Copy out, word for word, the part of the entries that opens with the line containing "Given: Go back using the Back arrow link" and closes with the line containing "The image size is (1063, 619).", both of those lines included. Give only those lines.

- Material to process -
+ + +

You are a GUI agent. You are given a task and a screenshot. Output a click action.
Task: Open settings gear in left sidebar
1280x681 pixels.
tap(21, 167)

+ + +

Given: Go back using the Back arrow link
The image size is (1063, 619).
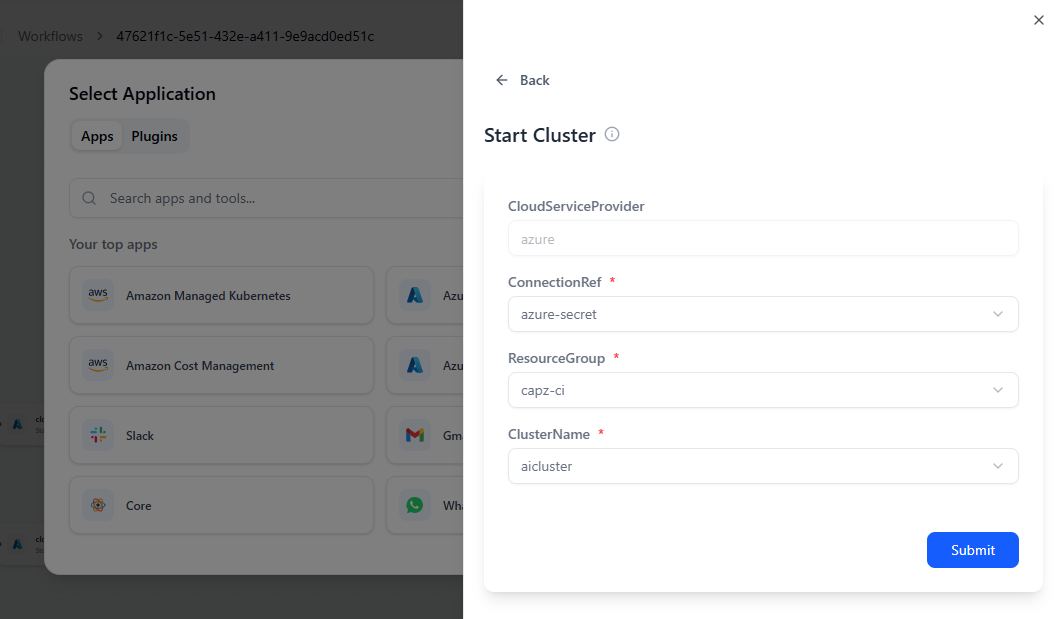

+ + +

- Solution to this task -
Given: Go back using the Back arrow link
The image size is (1063, 619).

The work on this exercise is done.